#### Text shown ####

Dakahleya Governorate Environmental Action Plan
Community Environmental Projects
Case Study
A Community Based Solid Waste Collection
Service, Village of Gedelah, East Mansoura
INTRODUCTION

As part of the Dakahleya Governorate Environmental Action Plan, extensive consultation showed that the community ranked solid waste management as the highest environmental priority requiring attention. In addition, mobilising community resources and encouraging community-based actions is considered to be an integral part of the Action Plan for improving environmental conditions.

A community based action to address a local solid waste problem was proposed by the Society for the Development of the Community of Gedelah. This Society is an active Community Development Association (CDA) that indicated the community?s willingness to contribute to the costs of sustaining an improved solid waste service.

Gedelah is a village of around 50,000 people in the East District of Mansoura. Support was provided by SEAM to establish a community based solid waste collection service in a lower income area, initially covering around 1,600 households.

PROBLEMS WITH PREVIOUS WASTE COLLECTION SYSTEM

A social survey undertaken in the area indicated that 78% of residents were dissatisfied with the previous waste collection service and 59% considered their streets dirty. Problems cited were waste accumulation in the streets, infrequent collection service and lack of street sweeping.

####

* Activities:
- 1) According to the case study, about how many people live in the village of Gedelah?
- 2) Please quote the part of the case study that opens with the words containing "As part of the" and closes with "solid waste service.".
- 3) Using the case study, explain why solid waste management was singled out for attention under the Dakahleya Governorate Environmental Action Plan.

#### Source data ####

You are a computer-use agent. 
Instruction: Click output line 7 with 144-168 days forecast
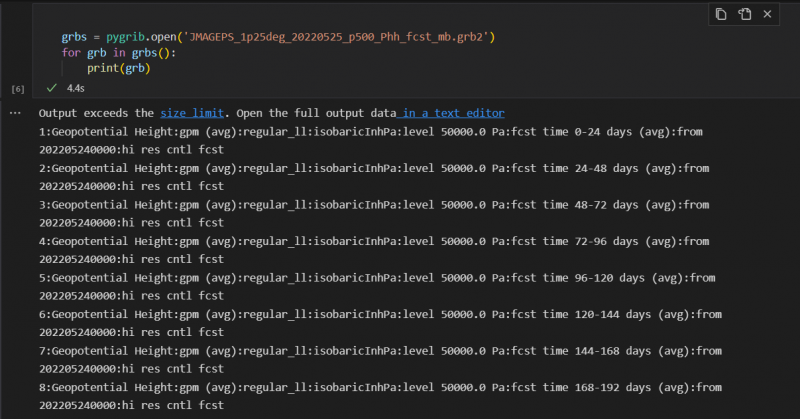(x=378, y=351)
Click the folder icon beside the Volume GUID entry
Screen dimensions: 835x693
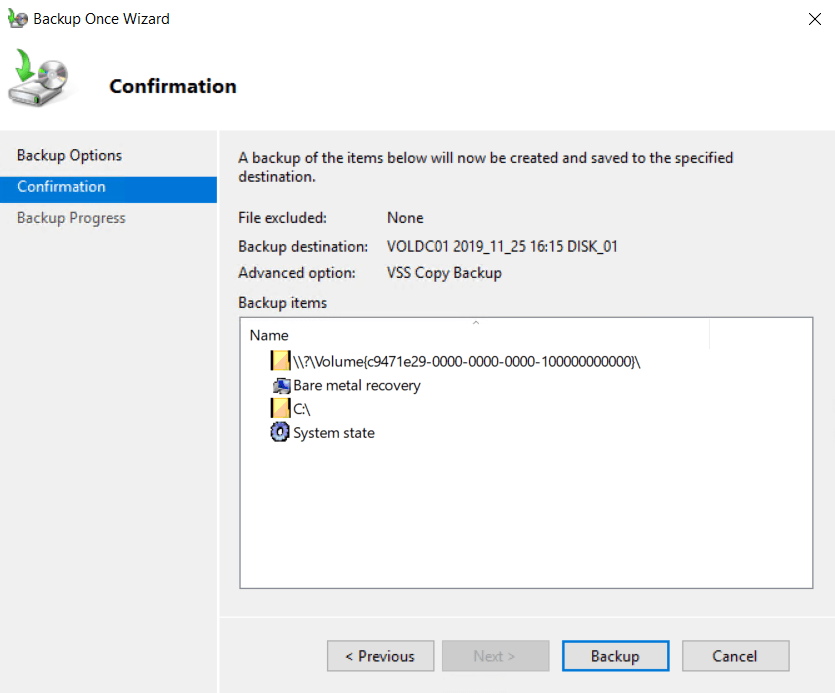280,361
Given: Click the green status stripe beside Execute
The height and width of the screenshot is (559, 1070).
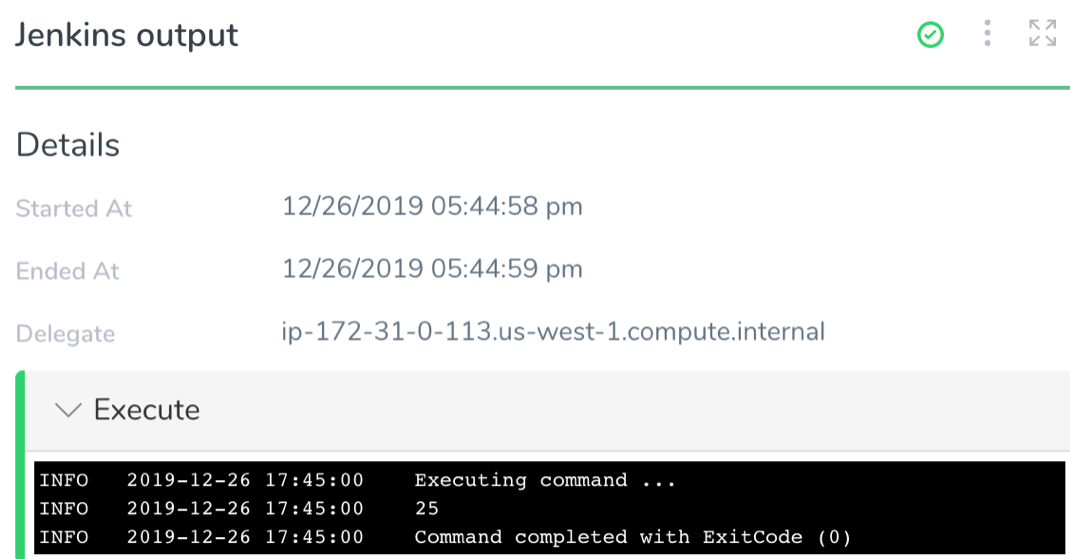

####

* Answers for this exercise:
- 1) Around 50,000 people.

- 2)
As part of the Dakahleya Governorate Environmental Action Plan, extensive consultation showed that the community ranked solid waste management as the highest environmental priority requiring attention. In addition, mobilising community resources and encouraging community-based actions is considered to be an integral part of the Action Plan for improving environmental conditions.

A community based action to address a local solid waste problem was proposed by the Society for the Development of the Community of Gedelah. This Society is an active Community Development Association (CDA) that indicated the community?s willingness to contribute to the costs of sustaining an improved solid waste service.

- 3) Extensive consultation carried out under the Action Plan showed that the community ranked solid waste management as its highest environmental priority.